The IETF tradition reinforced this by teaching us to think of code as secondary to standards. Standards are what enable programs to cooperate; they knit our technologies into wholes that are more than the sum of the parts. The IETF showed us that careful standardization, aimed at capturing the best of existing practice, is a powerful form of humility that achieves more than grandiose attempts to remake the world around a never-implemented ideal.

After 1980, the impact of that lesson was increasingly widely felt in the Unix community. Thus, while the ANSI/ISO C standard from 1989 is not completely without flaws, it is exceptionally clean and practical for a standard of its size and importance. The Single Unix Specification contains fossils from three decades of experimentation and false starts in a more complicated domain, and is therefore messier than ANSI C. But the component standards it was composed from are quite good; strong evidence for this is the fact that Linus Torvalds successfully built a Unix from scratch by reading them. The IETF’s quiet but powerful example created one of the critical pieces of context that made Linus Torvalds’s feat possible.

Respect for published standards and the IETF process has become deeply ingrained in the Unix culture; deliberately violating Internet STDs is simply Not Done. This can sometimes create chasms of mutual incomprehension between people with a Unix background and others prone to assume that the most popular or widely deployed implementation of a protocol is by definition correct—even if it breaks the standard so severely that it will not interoperate with properly conforming software.
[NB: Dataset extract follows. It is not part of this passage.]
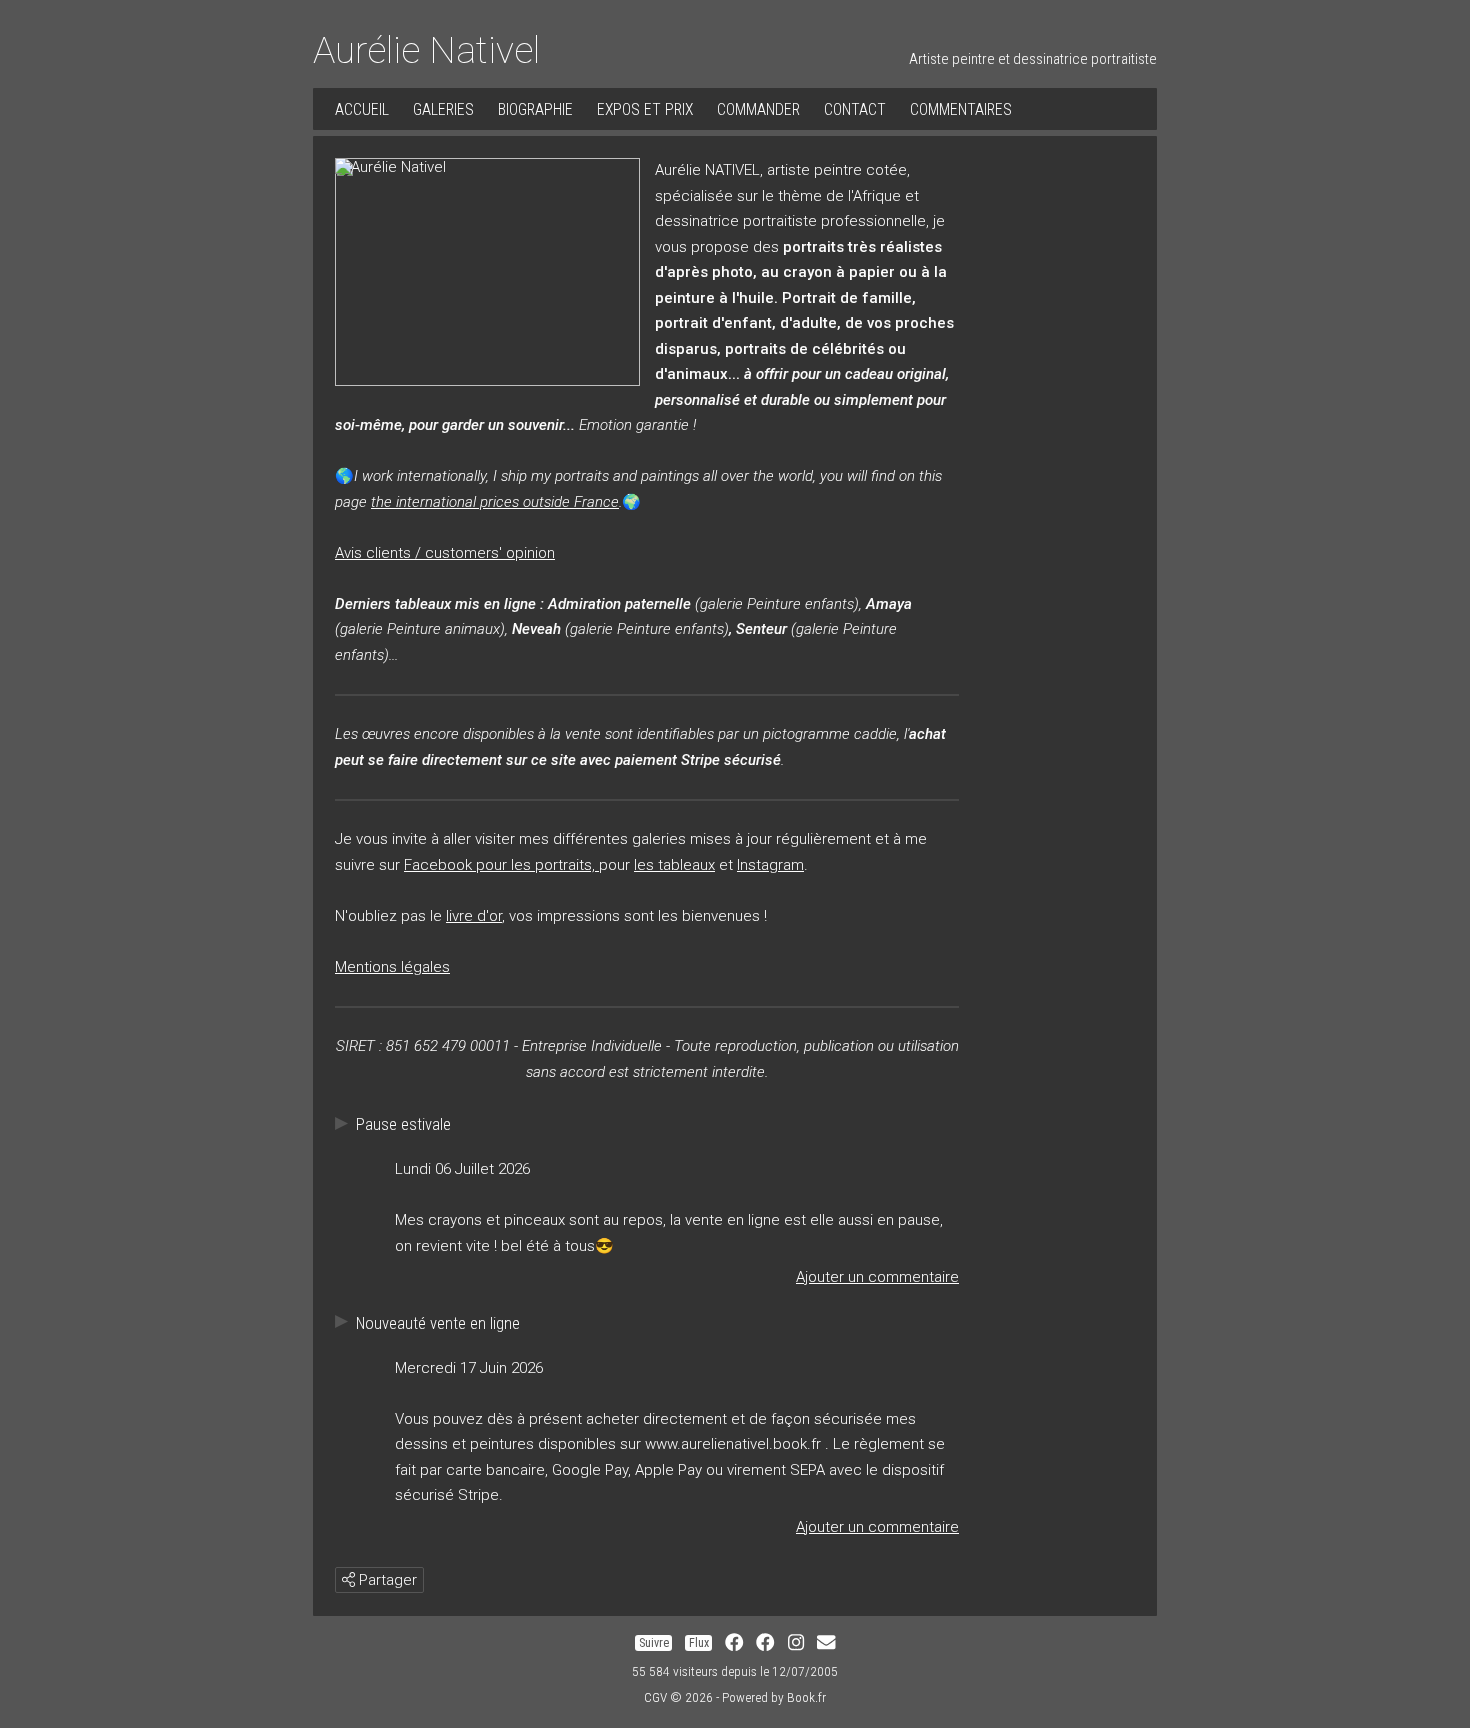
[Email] (826, 1643)
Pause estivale (403, 1124)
The Unix programmer’s respect for published standards is more interesting because he is likely to be rather hostile to a-priori specifications of other kinds. By the time the ’waterfall model’ (specify exhaustively first, then implement, then debug, with no reverse motion at any stage) fell out of favor in the software-engineering literature, it had been an object of derision among Unix programmers for years. Experience, and a strong tradition of collaborative development, had already taught them that prototyping and repeated cycles of test and evolution are a better way.

The Unix tradition clearly recognizes that there can be great value in good specifications, but it demands that they be treated as provisional and subject to revision through field experience in the way that Internet-Drafts and Proposed Standards are. In best Unix practice, the documentation of the program is used as a specification subject to revision analogously to an Internet Proposed Standard.

Unlike other environments, in Unix development the documentation is often written before the program, or at least in conjunction with it. For X11, the core X standards were finished before the first release of X and have remained essentially unchanged since that date. Compatibility among different X systems is improved further by rigorous specification-driven testing.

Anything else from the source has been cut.